* [Task brief] Turn the lines below into a numbered list, leaving out any blank lines. Don't include the pictures in your answer.

* [Record set]
--
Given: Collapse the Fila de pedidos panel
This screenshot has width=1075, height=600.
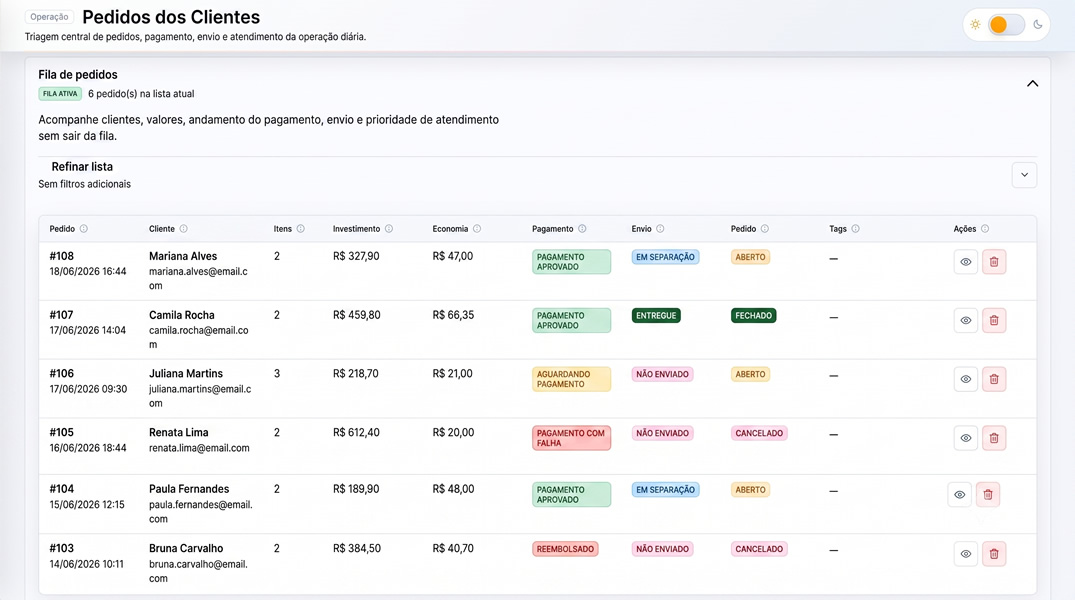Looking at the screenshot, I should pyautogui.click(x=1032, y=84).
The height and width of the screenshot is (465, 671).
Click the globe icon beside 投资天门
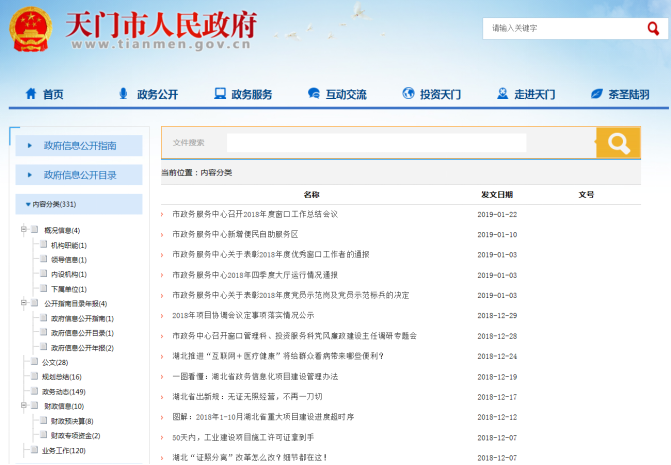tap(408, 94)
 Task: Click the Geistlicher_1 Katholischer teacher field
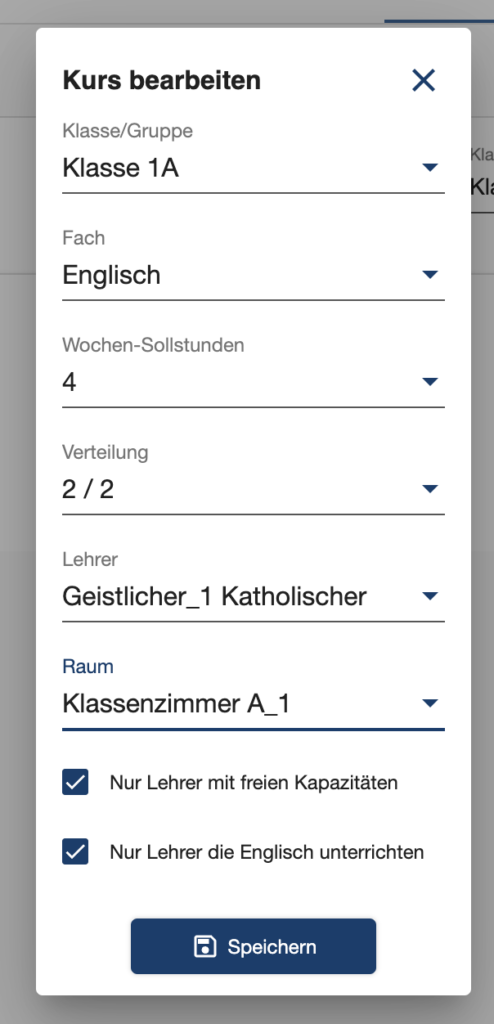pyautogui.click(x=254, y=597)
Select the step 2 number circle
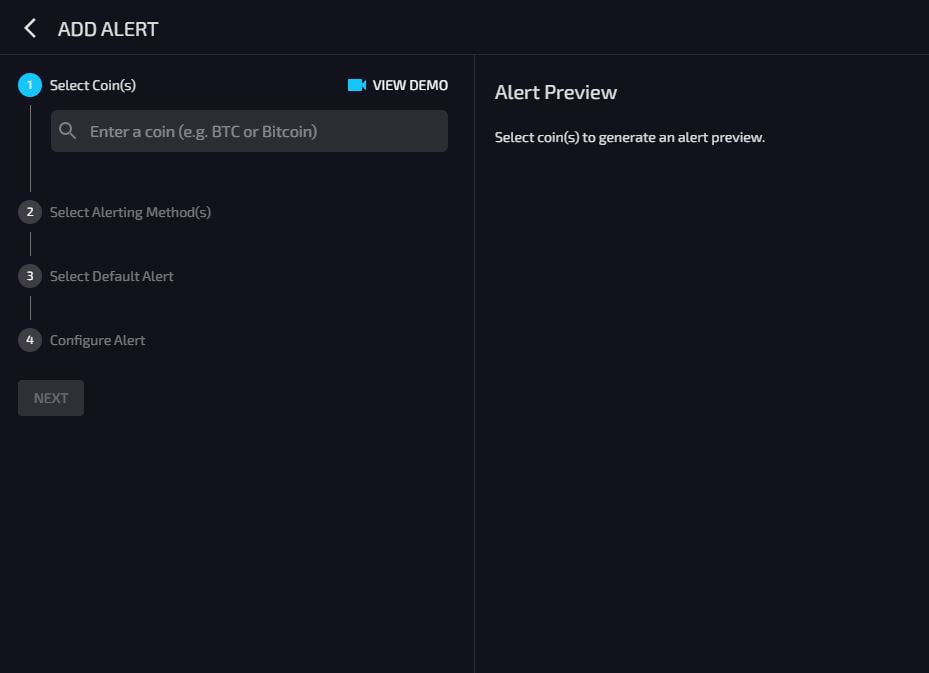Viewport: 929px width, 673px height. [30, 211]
--
* [The reply]
1. Given: Collapse the Fila de pedidos panel
2. This screenshot has width=1075, height=600.
3. Looking at the screenshot, I should pyautogui.click(x=1032, y=84).
4. The height and width of the screenshot is (465, 671).
5. Click the globe icon beside 投资天门
6. tap(408, 94)
7.  Task: Click the Geistlicher_1 Katholischer teacher field
8. pyautogui.click(x=254, y=597)
9. Select the step 2 number circle
10. Viewport: 929px width, 673px height. [30, 211]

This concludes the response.